BEGIN Extract to read
As for the lectionary, striving with God… Would you do it? Maybe sometimes you have to.

Creator God, we thank you for the sun,
that beautiful, bright, warm, generous
part of creation.
And God protect us
from too much of a good thing.

Love

From the lectionary… Isaiah 55:1 “Ho, everyone who thirsts, come to the waters; and you that have no money, come, buy and eat! Come, buy wine and milk without money and without price.”

How strange to imagine a generosity-based society, inspired by a belief in a generous God. Well, maybe it starts with the example set by those of us who claim to belong to God. We believe in Jesus, who talked about, lived and died love.

Good walk today in the flat lands north of Doncaster.

Bring me sunshine
and some rain,
keep me laughing
through the pain.
Let the land bear its crops
by your grace from up above…
…you know the rest,
my loving, laughing God.

The edge of Doncaster

Pleasant walking by the riverside and on old railways. A slightly hoped-for pub was boarded up. Largely dry today, with a brisk wind that was more helpful than not.

Thank you God for winds,
helpful and adverse,
quiet and noisy.
Thank you God that we are alive
to live through the ups and downs
of our times.

Better than expected

Pleasant walk today on the transpennine trail in the Barnsley Rotherham Doncaster area. Weather better than expected though not brilliant.

We thank you God for everyone who has the wit to turn previously unwanted ground into a place of beauty and enjoyment.

Remake us too into a people of love and laughter.

Clouds over Longdendale

Hymn quote of the week…
“Ye fearful saints, fresh courage take;
The clouds ye so much dread
Are big with mercy and shall break
In blessings on your head.”

…by William Cowper, who struggled with depression.

For me, it was good to see those clouds as they kissed the hills. They had recently been over me and now they were moving away and the sun was coming out.

Hum

Not such a special day for H & T … COVID scuppers the best of plans.

As Jesus broke bread with his disciples,
so be known to us, God, in the ordinary things:
in simple acts of sharing,
in simple words of hope,
in unadorned love;
all intimations of your Spirit’s life.
END Extract to read
BEGIN Extracted records
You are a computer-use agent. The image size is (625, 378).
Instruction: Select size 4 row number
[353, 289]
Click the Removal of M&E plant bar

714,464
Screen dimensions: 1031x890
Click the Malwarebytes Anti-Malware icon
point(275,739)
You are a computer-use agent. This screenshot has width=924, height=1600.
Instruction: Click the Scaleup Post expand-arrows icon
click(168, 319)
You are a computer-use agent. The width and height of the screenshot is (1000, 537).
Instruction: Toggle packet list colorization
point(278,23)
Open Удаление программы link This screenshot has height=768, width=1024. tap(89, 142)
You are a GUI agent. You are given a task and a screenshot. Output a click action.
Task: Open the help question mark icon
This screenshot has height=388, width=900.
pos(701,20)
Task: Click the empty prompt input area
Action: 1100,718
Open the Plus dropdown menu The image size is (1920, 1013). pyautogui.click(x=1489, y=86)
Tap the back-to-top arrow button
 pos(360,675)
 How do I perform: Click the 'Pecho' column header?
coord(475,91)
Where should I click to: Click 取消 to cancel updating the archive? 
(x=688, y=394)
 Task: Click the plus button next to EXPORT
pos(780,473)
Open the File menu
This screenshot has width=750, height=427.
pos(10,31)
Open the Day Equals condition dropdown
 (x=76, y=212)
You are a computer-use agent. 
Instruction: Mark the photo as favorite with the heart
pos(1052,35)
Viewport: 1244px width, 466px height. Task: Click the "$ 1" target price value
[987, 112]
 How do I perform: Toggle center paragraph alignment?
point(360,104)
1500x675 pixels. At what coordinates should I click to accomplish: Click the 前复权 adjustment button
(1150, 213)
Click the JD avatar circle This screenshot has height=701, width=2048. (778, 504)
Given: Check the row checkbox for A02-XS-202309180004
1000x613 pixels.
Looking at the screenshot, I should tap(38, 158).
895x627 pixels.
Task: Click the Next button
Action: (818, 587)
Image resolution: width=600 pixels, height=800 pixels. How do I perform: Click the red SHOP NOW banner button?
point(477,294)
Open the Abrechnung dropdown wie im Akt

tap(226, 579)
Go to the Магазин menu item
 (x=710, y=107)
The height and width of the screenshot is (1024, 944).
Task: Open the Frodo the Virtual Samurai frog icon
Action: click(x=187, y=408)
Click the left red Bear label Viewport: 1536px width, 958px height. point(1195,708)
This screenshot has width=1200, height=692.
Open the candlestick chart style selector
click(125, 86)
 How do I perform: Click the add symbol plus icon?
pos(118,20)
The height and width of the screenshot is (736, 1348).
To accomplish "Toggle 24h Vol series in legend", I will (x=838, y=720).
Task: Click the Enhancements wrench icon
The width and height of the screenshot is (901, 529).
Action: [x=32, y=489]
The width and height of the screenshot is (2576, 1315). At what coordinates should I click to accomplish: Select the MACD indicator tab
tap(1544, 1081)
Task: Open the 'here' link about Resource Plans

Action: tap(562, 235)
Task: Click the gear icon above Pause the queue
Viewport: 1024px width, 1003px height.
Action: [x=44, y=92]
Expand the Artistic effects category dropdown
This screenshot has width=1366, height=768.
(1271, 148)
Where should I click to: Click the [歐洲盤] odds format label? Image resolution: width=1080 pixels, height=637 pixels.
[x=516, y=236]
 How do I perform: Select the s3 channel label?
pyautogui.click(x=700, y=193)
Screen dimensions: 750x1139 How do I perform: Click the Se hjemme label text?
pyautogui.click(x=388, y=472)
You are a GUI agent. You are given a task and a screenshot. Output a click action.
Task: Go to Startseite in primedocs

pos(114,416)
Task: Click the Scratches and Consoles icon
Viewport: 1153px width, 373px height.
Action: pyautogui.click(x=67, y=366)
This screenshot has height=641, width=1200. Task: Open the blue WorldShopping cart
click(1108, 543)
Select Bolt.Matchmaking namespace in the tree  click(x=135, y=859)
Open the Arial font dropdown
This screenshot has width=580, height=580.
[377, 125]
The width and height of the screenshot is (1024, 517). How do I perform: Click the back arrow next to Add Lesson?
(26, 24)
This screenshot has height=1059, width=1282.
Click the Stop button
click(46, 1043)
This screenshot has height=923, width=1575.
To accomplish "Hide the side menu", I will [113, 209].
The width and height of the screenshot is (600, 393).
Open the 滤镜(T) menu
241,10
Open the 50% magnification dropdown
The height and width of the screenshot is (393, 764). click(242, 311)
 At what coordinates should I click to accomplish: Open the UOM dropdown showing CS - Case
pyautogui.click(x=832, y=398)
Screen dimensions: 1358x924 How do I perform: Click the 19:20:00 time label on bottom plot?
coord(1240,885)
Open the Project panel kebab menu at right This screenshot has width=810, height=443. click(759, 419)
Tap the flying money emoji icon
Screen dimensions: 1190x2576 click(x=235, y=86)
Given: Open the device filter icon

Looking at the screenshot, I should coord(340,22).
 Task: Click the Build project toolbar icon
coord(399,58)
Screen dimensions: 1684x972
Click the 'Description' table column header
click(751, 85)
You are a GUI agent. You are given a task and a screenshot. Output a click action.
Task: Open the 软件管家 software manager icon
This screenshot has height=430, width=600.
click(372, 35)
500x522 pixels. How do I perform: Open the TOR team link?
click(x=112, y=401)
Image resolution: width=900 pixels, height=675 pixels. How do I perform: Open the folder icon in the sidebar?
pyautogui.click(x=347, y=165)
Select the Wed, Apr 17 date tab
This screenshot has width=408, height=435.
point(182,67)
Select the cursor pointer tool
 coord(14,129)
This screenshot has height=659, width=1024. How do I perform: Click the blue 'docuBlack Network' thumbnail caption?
END Extracted records
## What to do
Pick up the devotional journal of walks and prayers after its final line and carry it forward. These dataset entries are material separate from the devotional journal.

## Result of this exercise
the seed

God our maker,
from the smallest of seeds
grow the kingdom of heaven
in me,
in my friends,
in my enemies,
in people I barely know,
in this country,
in this world of humanity,
on this whole planet,
in all of the created universe:
kingdom where the last are first
and the least are the greatest.

And may your will be done
on earth as in heaven.

Being convinced

From the Lectionary, Romans 8:38-39 … “For I am convinced that neither death, nor life, nor angels, nor rulers, nor things present, nor things to come, nor powers, nor height, nor depth, nor anything else in all creation, will be able to separate us from the love of God in Christ Jesus our Lord.”

Is this about blithe certainty, or an act of the will, the courageous commitment to live trusting in God’s love? Whichever, it inspires me.

Time to walk this morning in a slot between the rains.

KODAK Digital Still Camera

A different world

The story of Rachel, Leah, Laban and Jacob in the Lectionary is about a different world. And I’m glad it is. For all the kind descriptions of their beauty, Leah and Rachel seem to play no part in deciding their futures. They might as well be possessions. Therefore it is hard to know what lessons to take from this account. Though perhaps it might be as well when welcoming a stranger to explain the local customs at an early stage!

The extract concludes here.